**Task directions:** What lines of the listing include the string "Wind"? Show them all.
════
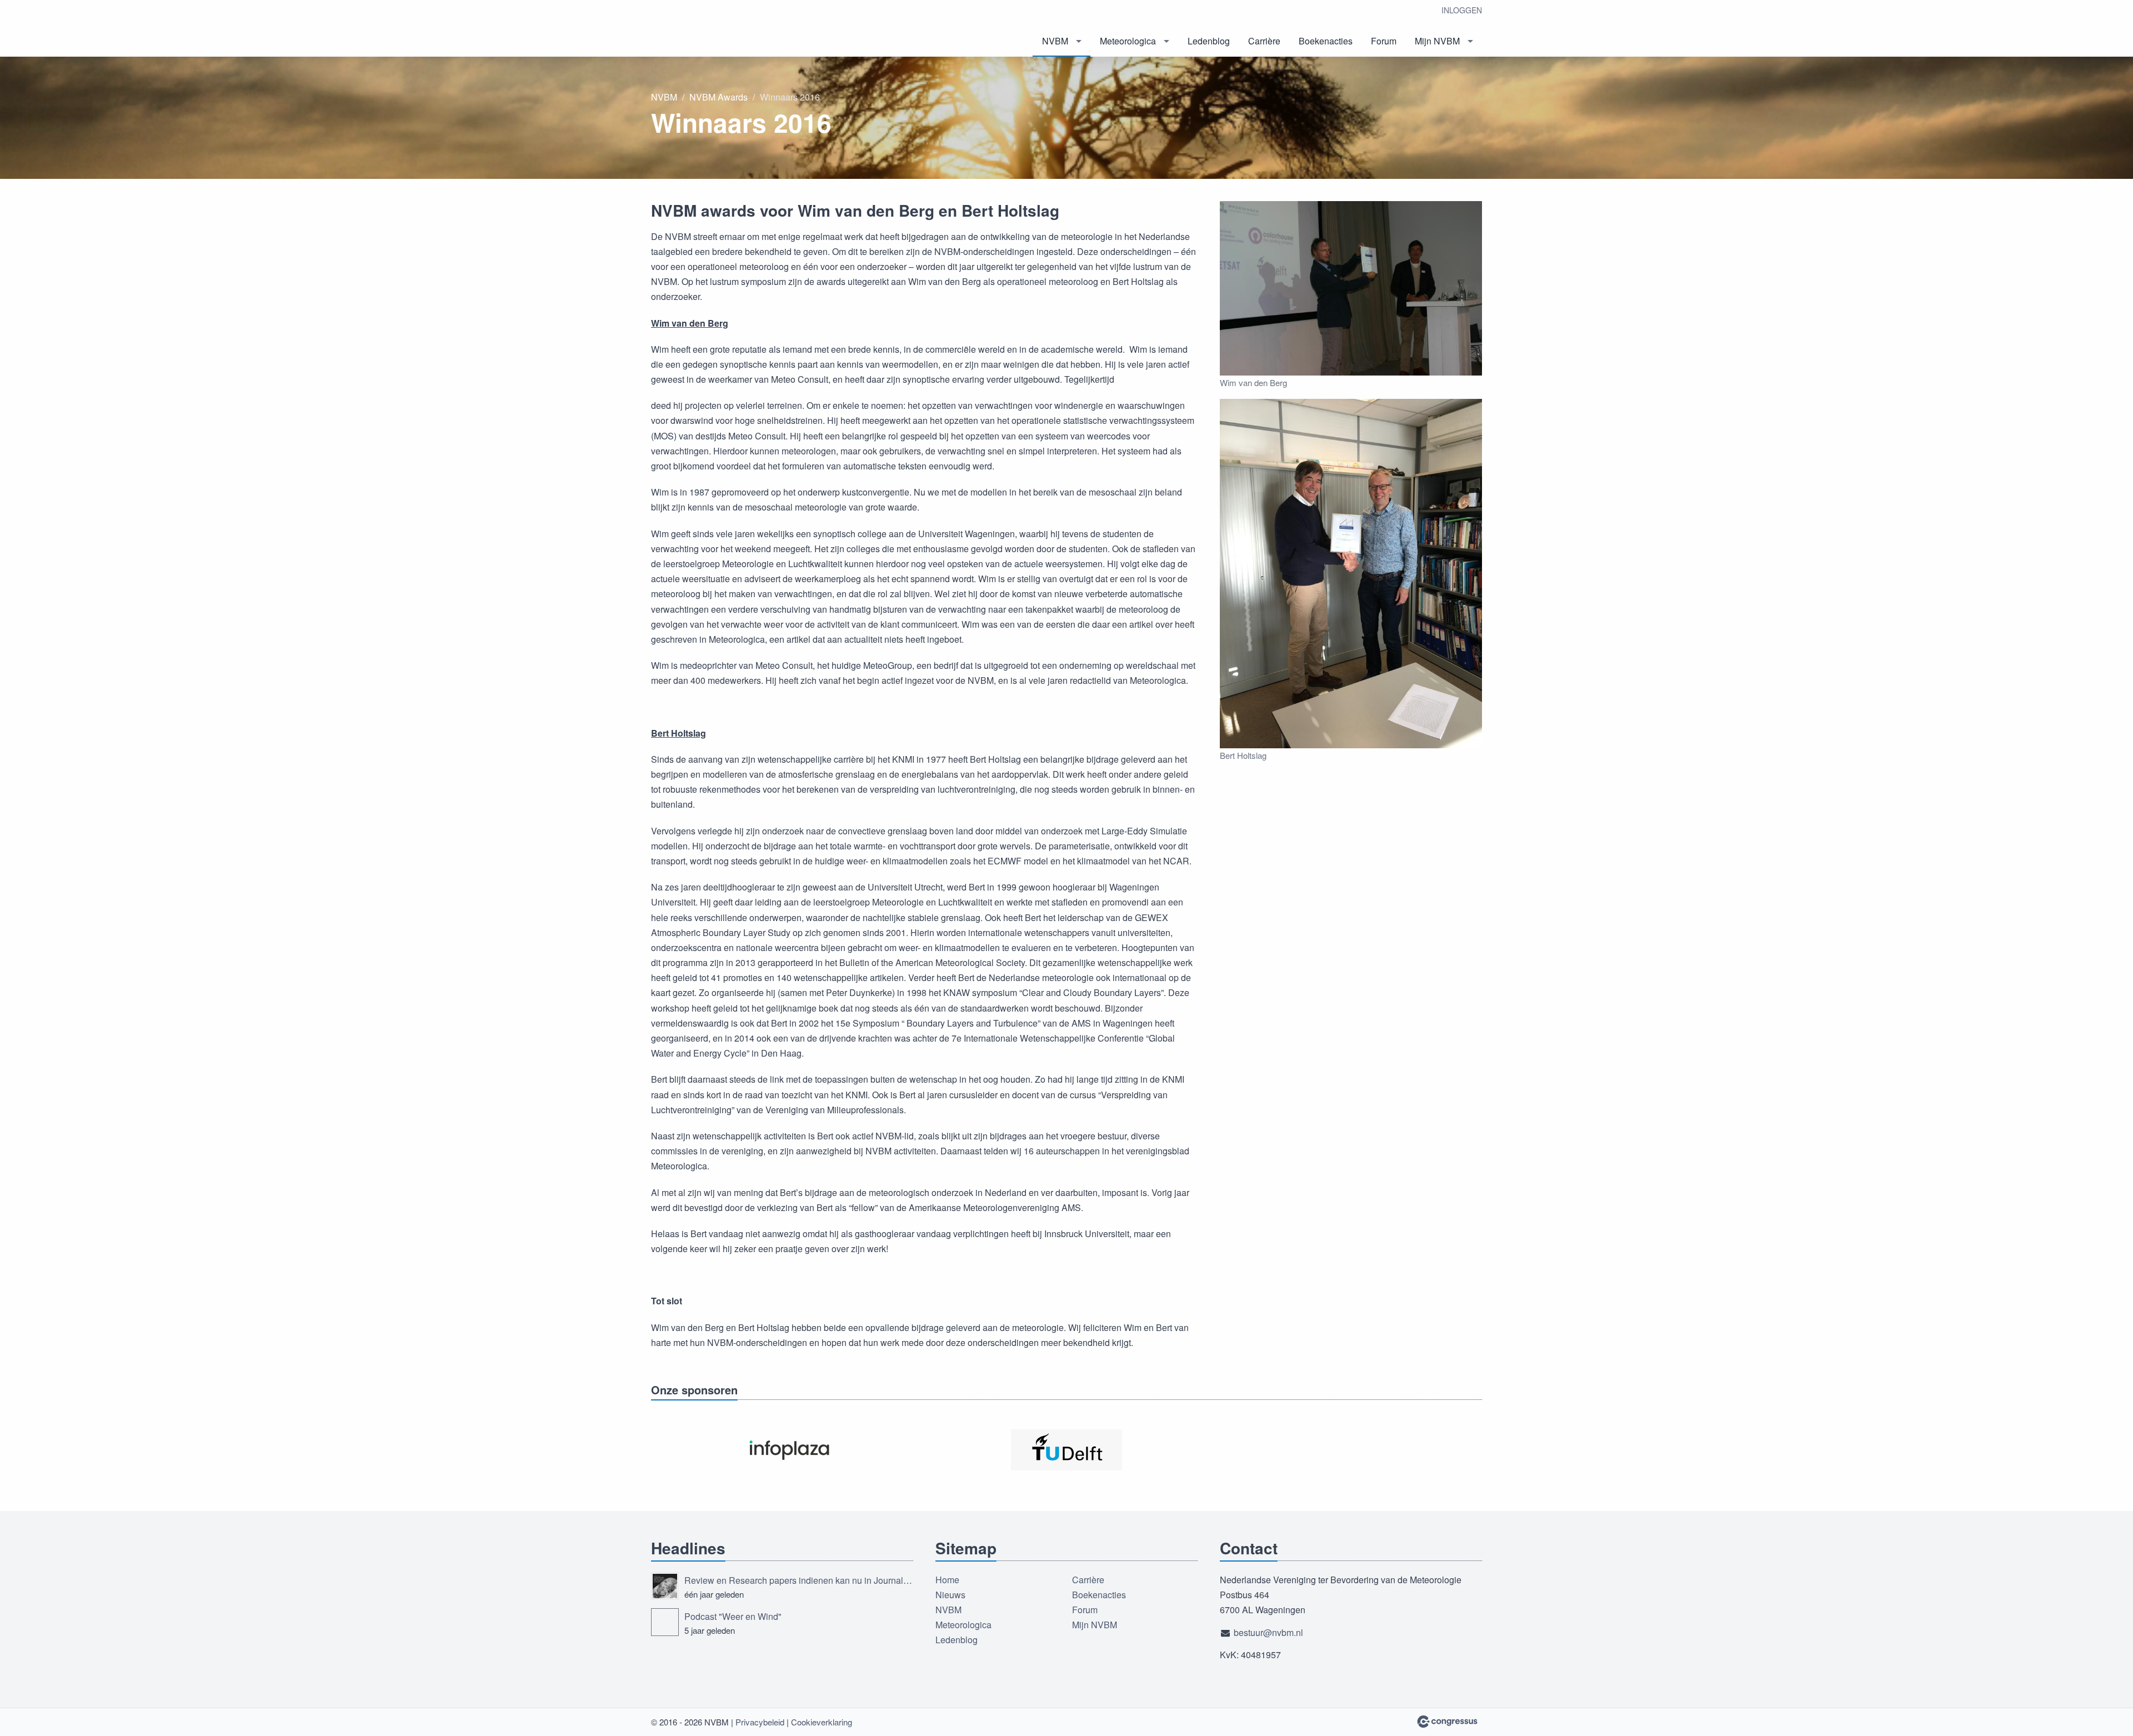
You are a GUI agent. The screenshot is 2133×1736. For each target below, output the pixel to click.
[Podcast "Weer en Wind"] (665, 1622)
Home (947, 1579)
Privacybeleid (759, 1722)
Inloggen (1461, 10)
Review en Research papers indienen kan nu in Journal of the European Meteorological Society (798, 1580)
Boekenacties (1326, 40)
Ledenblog (1209, 40)
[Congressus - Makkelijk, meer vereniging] (1447, 1721)
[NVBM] (734, 29)
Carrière (1264, 40)
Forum (1383, 40)
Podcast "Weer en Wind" (733, 1616)
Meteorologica (1128, 40)
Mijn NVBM (1437, 40)
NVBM (1055, 40)
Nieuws (950, 1594)
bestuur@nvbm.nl (1268, 1632)
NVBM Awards (718, 97)
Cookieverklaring (821, 1722)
════
**Response below:**
[Podcast "Weer en Wind"] (665, 1622)
Podcast "Weer en Wind" (733, 1616)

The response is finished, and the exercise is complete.